══ DATA FOR ANALYSIS ══

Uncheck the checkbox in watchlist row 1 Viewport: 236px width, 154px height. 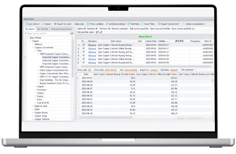[83, 45]
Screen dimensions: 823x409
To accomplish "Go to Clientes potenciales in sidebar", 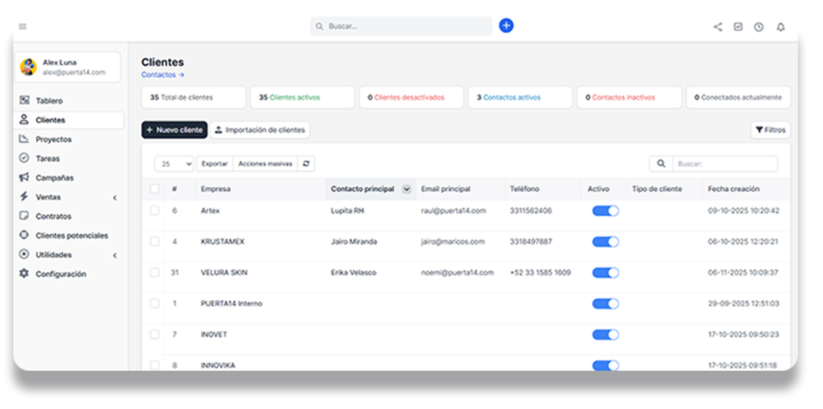I will pos(71,236).
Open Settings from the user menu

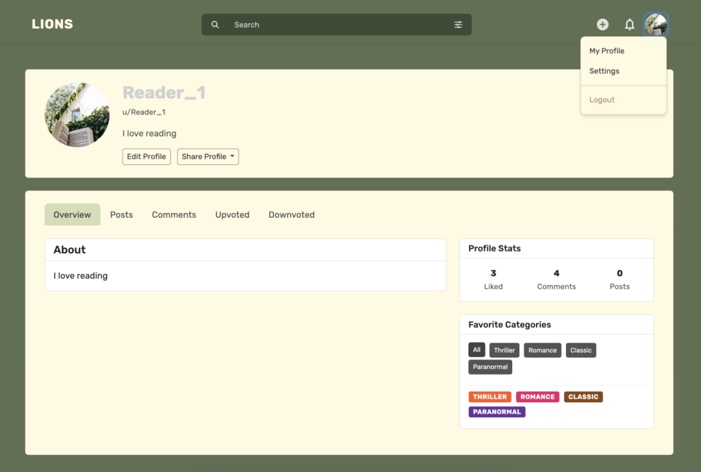tap(604, 71)
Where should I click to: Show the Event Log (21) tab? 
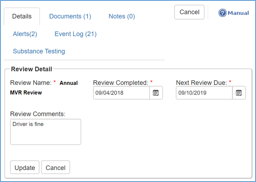pos(75,34)
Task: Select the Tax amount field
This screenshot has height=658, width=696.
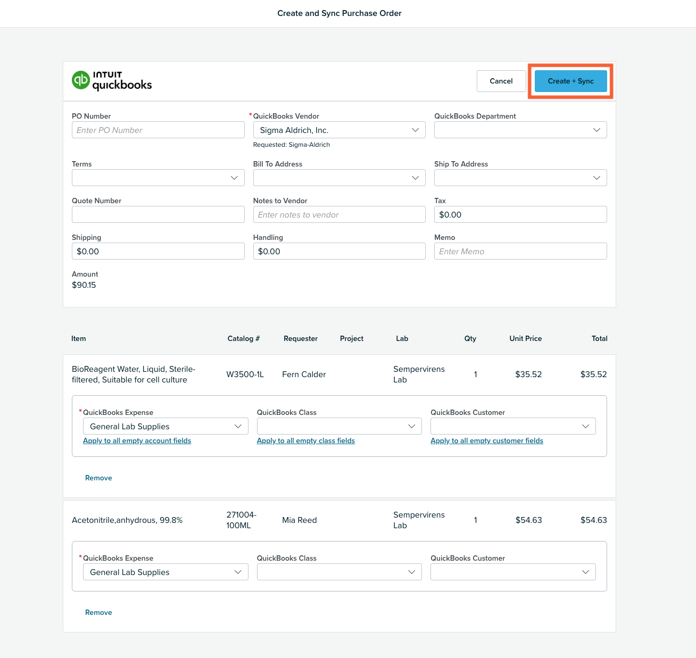Action: click(520, 214)
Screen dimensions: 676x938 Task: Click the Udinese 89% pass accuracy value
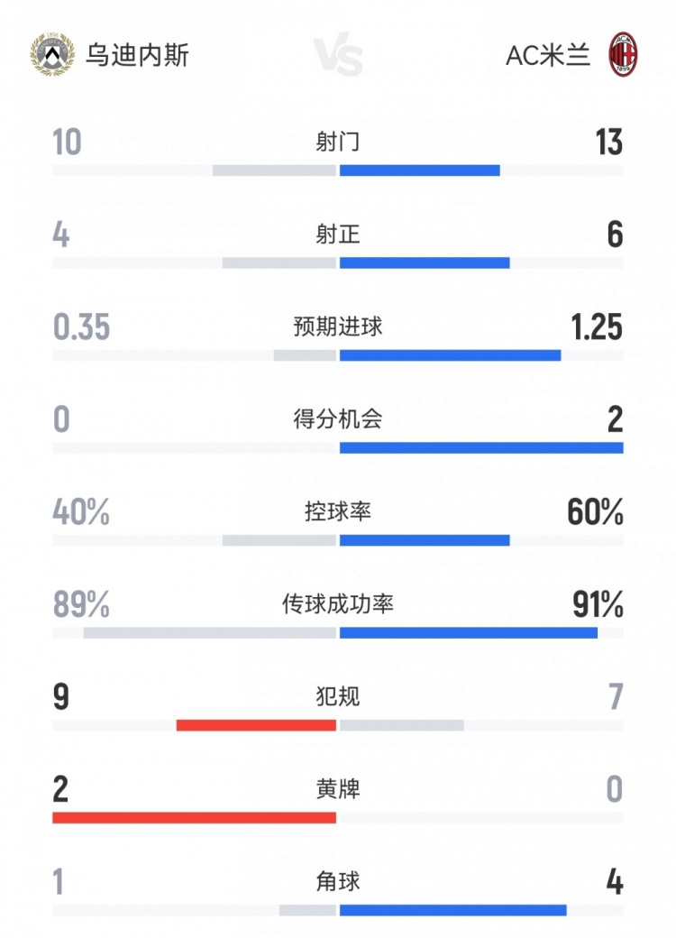81,605
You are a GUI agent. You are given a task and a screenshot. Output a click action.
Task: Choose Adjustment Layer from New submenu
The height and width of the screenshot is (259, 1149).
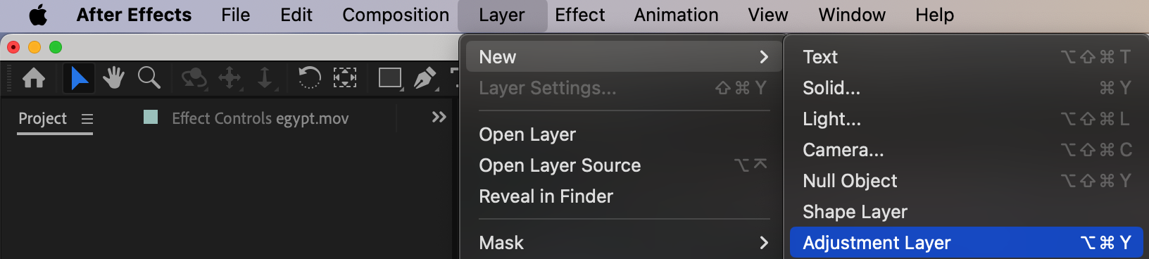(966, 243)
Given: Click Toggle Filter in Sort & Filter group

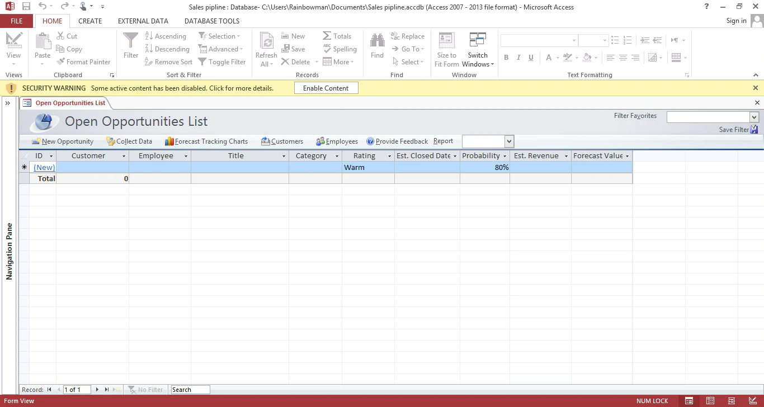Looking at the screenshot, I should [x=222, y=61].
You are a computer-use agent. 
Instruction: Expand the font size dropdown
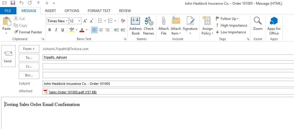(80, 21)
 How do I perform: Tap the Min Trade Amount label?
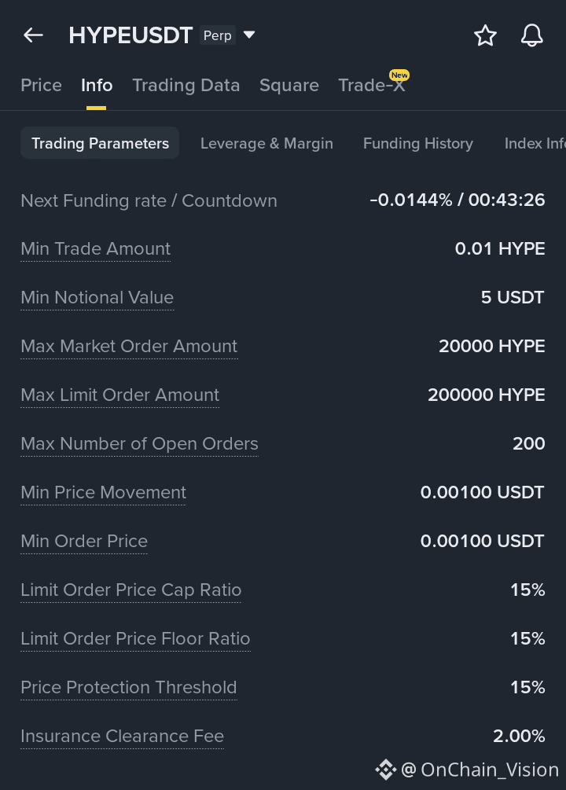pyautogui.click(x=95, y=248)

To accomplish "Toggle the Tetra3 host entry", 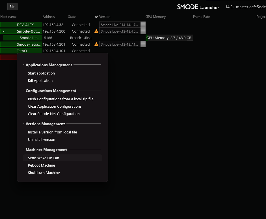I will coord(21,51).
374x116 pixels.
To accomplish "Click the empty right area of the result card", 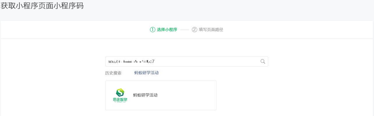I will pos(192,95).
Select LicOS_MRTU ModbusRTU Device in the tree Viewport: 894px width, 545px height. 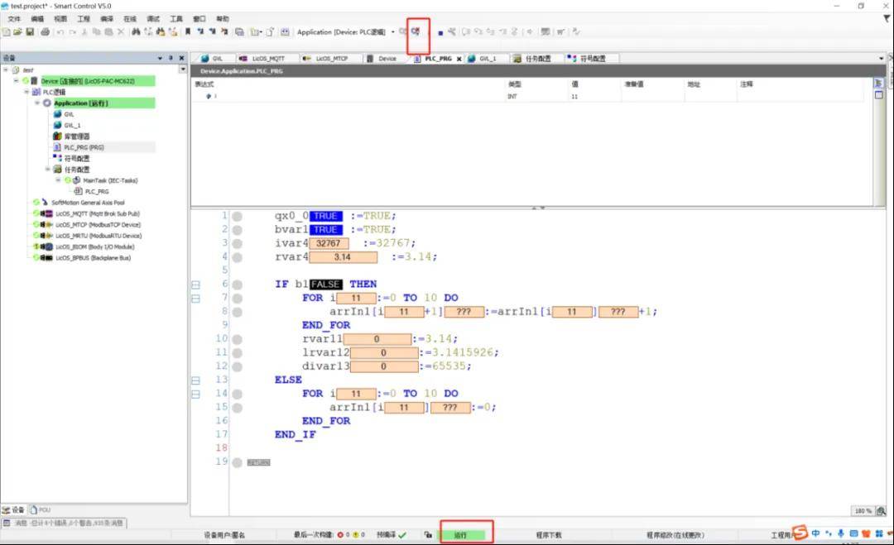point(98,236)
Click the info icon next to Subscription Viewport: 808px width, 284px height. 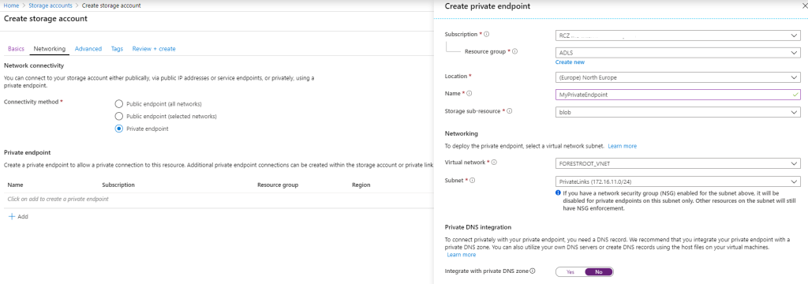[486, 35]
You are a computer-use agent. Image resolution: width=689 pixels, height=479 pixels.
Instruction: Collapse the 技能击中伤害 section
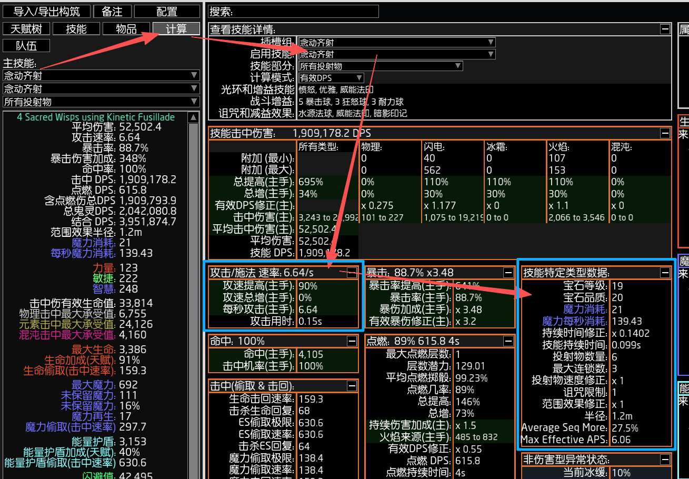pos(665,133)
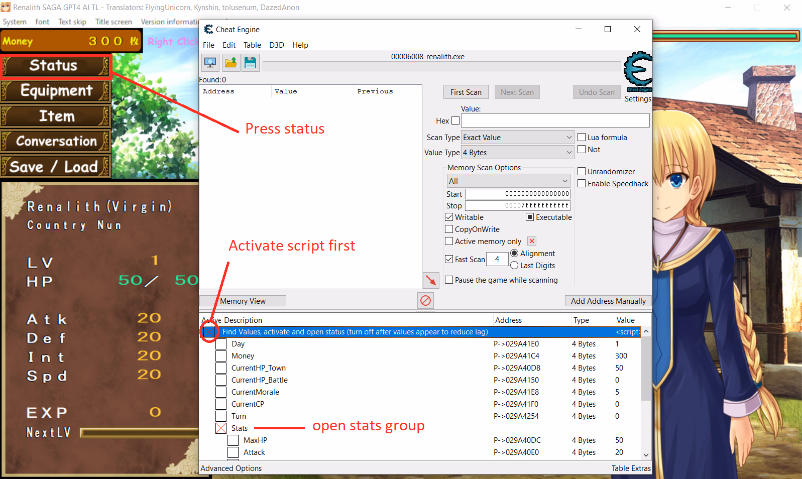The height and width of the screenshot is (479, 802).
Task: Click the Select Process computer icon
Action: click(x=210, y=63)

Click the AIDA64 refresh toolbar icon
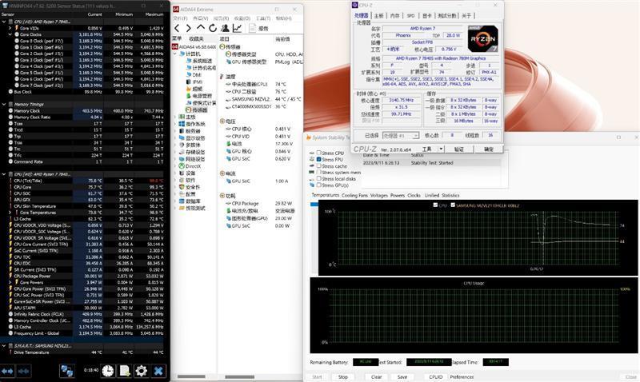pos(213,28)
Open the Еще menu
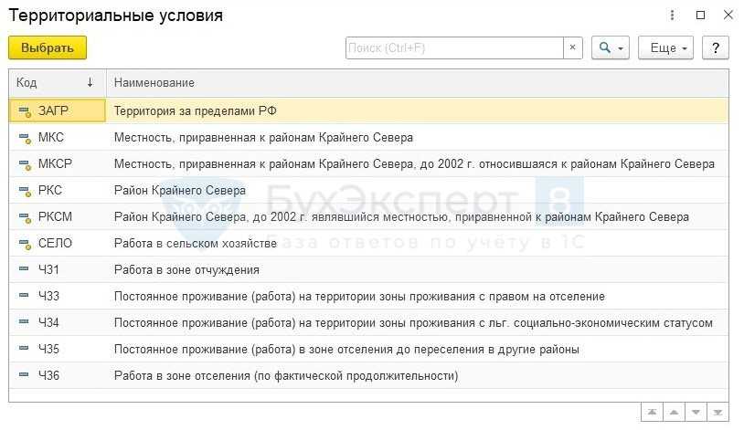Screen dimensions: 744x430 [x=665, y=47]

═══

WHAT YOU SHOULD DO -
Take the line containing "Instruction: Collapse the 技能击中伤害 section" and every line after it to the end of the records, and restate them verbatim, with no pictures.

SOLUTION TO THIS PROBLEM -
Instruction: Collapse the 技能击中伤害 section
pos(665,133)
The height and width of the screenshot is (479, 802).
Task: Click the Select Process computer icon
Action: click(x=210, y=63)

Click the AIDA64 refresh toolbar icon
pos(213,28)
Open the Еще menu
Screen dimensions: 744x430 [x=665, y=47]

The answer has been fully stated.